• To do:
In full and without changes, output the data.

• Dataset entries:

########################################

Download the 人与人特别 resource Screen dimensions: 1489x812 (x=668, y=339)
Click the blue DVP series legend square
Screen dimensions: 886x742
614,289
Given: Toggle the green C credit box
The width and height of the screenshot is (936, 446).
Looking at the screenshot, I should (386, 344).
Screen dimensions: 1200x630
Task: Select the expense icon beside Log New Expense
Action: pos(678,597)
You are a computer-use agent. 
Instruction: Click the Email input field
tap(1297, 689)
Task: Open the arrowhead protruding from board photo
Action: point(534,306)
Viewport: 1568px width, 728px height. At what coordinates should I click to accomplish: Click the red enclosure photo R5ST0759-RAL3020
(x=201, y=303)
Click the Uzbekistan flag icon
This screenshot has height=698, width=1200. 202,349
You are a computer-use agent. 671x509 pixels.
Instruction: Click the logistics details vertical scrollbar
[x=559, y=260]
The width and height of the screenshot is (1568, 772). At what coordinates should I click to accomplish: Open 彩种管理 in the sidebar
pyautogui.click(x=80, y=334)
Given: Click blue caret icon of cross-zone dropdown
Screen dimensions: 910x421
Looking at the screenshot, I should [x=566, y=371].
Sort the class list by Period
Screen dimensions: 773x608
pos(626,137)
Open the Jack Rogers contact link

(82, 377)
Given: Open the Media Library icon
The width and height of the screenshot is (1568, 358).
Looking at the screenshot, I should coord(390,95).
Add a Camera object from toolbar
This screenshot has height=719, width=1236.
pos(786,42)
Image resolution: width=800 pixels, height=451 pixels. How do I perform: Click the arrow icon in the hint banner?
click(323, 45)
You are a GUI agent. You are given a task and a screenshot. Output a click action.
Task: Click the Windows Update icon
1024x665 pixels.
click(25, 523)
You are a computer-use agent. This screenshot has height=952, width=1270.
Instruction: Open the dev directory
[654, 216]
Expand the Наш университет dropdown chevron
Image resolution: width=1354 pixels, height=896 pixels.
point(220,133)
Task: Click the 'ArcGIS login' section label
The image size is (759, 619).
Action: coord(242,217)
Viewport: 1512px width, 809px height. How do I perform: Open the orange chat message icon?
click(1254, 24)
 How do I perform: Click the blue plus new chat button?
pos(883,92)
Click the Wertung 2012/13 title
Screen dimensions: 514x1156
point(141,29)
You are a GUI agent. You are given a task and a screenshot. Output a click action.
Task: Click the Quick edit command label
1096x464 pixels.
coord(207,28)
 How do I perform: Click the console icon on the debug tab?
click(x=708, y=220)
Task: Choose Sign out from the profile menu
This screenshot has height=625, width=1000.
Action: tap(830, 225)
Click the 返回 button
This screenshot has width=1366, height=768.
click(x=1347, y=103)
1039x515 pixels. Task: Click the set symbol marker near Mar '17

########################################

• Output of the exercise:
Download the 人与人特别 resource Screen dimensions: 1489x812 (x=668, y=339)
Click the blue DVP series legend square
Screen dimensions: 886x742
614,289
Given: Toggle the green C credit box
The width and height of the screenshot is (936, 446).
Looking at the screenshot, I should (386, 344).
Screen dimensions: 1200x630
Task: Select the expense icon beside Log New Expense
Action: pos(678,597)
You are a computer-use agent. 
Instruction: Click the Email input field
tap(1297, 689)
Task: Open the arrowhead protruding from board photo
Action: point(534,306)
Viewport: 1568px width, 728px height. At what coordinates should I click to accomplish: Click the red enclosure photo R5ST0759-RAL3020
(x=201, y=303)
Click the Uzbekistan flag icon
This screenshot has height=698, width=1200. 202,349
You are a computer-use agent. 671x509 pixels.
Instruction: Click the logistics details vertical scrollbar
[x=559, y=260]
The width and height of the screenshot is (1568, 772). At what coordinates should I click to accomplish: Open 彩种管理 in the sidebar
pyautogui.click(x=80, y=334)
Given: Click blue caret icon of cross-zone dropdown
Screen dimensions: 910x421
Looking at the screenshot, I should [x=566, y=371].
Sort the class list by Period
Screen dimensions: 773x608
pos(626,137)
Open the Jack Rogers contact link

(82, 377)
Given: Open the Media Library icon
The width and height of the screenshot is (1568, 358).
Looking at the screenshot, I should coord(390,95).
Add a Camera object from toolbar
This screenshot has height=719, width=1236.
pos(786,42)
Image resolution: width=800 pixels, height=451 pixels. How do I perform: Click the arrow icon in the hint banner?
click(323, 45)
You are a GUI agent. You are given a task and a screenshot. Output a click action.
Task: Click the Windows Update icon
1024x665 pixels.
click(25, 523)
You are a computer-use agent. This screenshot has height=952, width=1270.
Instruction: Open the dev directory
[654, 216]
Expand the Наш университет dropdown chevron
Image resolution: width=1354 pixels, height=896 pixels.
point(220,133)
Task: Click the 'ArcGIS login' section label
The image size is (759, 619).
Action: coord(242,217)
Viewport: 1512px width, 809px height. How do I perform: Open the orange chat message icon?
click(1254, 24)
 How do I perform: Click the blue plus new chat button?
pos(883,92)
Click the Wertung 2012/13 title
Screen dimensions: 514x1156
point(141,29)
You are a GUI agent. You are given a task and a screenshot. Output a click action.
Task: Click the Quick edit command label
1096x464 pixels.
coord(207,28)
 How do I perform: Click the console icon on the debug tab?
click(x=708, y=220)
Task: Choose Sign out from the profile menu
This screenshot has height=625, width=1000.
Action: tap(830, 225)
Click the 返回 button
This screenshot has width=1366, height=768.
click(x=1347, y=103)
1039x515 pixels. Task: Click the set symbol marker near Mar '17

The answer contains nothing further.